▸ Goal of the exercise
Without skipping anything, print all of the data exactly.

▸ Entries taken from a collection

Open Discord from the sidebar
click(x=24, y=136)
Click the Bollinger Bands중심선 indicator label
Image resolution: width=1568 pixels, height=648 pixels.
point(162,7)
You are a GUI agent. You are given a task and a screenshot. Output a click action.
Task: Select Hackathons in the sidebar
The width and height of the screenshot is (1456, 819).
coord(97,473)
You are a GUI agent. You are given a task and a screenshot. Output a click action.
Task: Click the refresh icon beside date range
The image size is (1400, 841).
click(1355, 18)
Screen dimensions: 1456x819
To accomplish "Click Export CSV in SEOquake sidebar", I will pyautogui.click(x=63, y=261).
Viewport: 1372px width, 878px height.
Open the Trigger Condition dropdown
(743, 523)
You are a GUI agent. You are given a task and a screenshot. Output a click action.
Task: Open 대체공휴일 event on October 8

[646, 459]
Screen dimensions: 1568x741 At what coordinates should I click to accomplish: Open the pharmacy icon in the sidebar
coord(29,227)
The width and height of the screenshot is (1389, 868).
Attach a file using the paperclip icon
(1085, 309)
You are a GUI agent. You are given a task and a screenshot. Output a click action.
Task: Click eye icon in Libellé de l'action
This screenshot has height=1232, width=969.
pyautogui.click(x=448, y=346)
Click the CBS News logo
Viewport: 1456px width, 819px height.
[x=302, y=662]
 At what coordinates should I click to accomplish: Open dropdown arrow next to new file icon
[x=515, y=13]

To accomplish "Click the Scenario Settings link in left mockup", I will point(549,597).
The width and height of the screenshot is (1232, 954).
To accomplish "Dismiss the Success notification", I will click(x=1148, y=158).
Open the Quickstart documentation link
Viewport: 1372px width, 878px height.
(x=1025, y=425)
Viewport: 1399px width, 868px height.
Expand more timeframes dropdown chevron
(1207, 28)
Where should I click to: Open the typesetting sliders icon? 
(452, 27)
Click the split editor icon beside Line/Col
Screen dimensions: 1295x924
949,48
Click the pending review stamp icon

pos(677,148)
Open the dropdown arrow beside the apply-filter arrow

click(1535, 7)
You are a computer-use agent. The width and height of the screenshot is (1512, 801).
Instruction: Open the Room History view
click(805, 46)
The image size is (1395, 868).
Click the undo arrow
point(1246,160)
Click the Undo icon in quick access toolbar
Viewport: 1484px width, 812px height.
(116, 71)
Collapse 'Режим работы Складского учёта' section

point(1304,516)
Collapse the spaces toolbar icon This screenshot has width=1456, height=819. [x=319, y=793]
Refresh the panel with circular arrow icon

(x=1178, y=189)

▸ Written answer
Open Discord from the sidebar
click(x=24, y=136)
Click the Bollinger Bands중심선 indicator label
Image resolution: width=1568 pixels, height=648 pixels.
point(162,7)
You are a GUI agent. You are given a task and a screenshot. Output a click action.
Task: Select Hackathons in the sidebar
The width and height of the screenshot is (1456, 819).
coord(97,473)
You are a GUI agent. You are given a task and a screenshot. Output a click action.
Task: Click the refresh icon beside date range
The image size is (1400, 841).
click(1355, 18)
Screen dimensions: 1456x819
To accomplish "Click Export CSV in SEOquake sidebar", I will pyautogui.click(x=63, y=261).
Viewport: 1372px width, 878px height.
Open the Trigger Condition dropdown
(743, 523)
You are a GUI agent. You are given a task and a screenshot. Output a click action.
Task: Open 대체공휴일 event on October 8

[646, 459]
Screen dimensions: 1568x741 At what coordinates should I click to accomplish: Open the pharmacy icon in the sidebar
coord(29,227)
The width and height of the screenshot is (1389, 868).
Attach a file using the paperclip icon
(1085, 309)
You are a GUI agent. You are given a task and a screenshot. Output a click action.
Task: Click eye icon in Libellé de l'action
This screenshot has height=1232, width=969.
pyautogui.click(x=448, y=346)
Click the CBS News logo
Viewport: 1456px width, 819px height.
[x=302, y=662]
 At what coordinates should I click to accomplish: Open dropdown arrow next to new file icon
[x=515, y=13]

To accomplish "Click the Scenario Settings link in left mockup", I will point(549,597).
The width and height of the screenshot is (1232, 954).
To accomplish "Dismiss the Success notification", I will click(x=1148, y=158).
Open the Quickstart documentation link
Viewport: 1372px width, 878px height.
(x=1025, y=425)
Viewport: 1399px width, 868px height.
Expand more timeframes dropdown chevron
(1207, 28)
Where should I click to: Open the typesetting sliders icon? 
(452, 27)
Click the split editor icon beside Line/Col
Screen dimensions: 1295x924
949,48
Click the pending review stamp icon

pos(677,148)
Open the dropdown arrow beside the apply-filter arrow

click(1535, 7)
You are a computer-use agent. The width and height of the screenshot is (1512, 801).
Instruction: Open the Room History view
click(805, 46)
The image size is (1395, 868).
Click the undo arrow
point(1246,160)
Click the Undo icon in quick access toolbar
Viewport: 1484px width, 812px height.
(116, 71)
Collapse 'Режим работы Складского учёта' section

point(1304,516)
Collapse the spaces toolbar icon This screenshot has width=1456, height=819. [x=319, y=793]
Refresh the panel with circular arrow icon

(x=1178, y=189)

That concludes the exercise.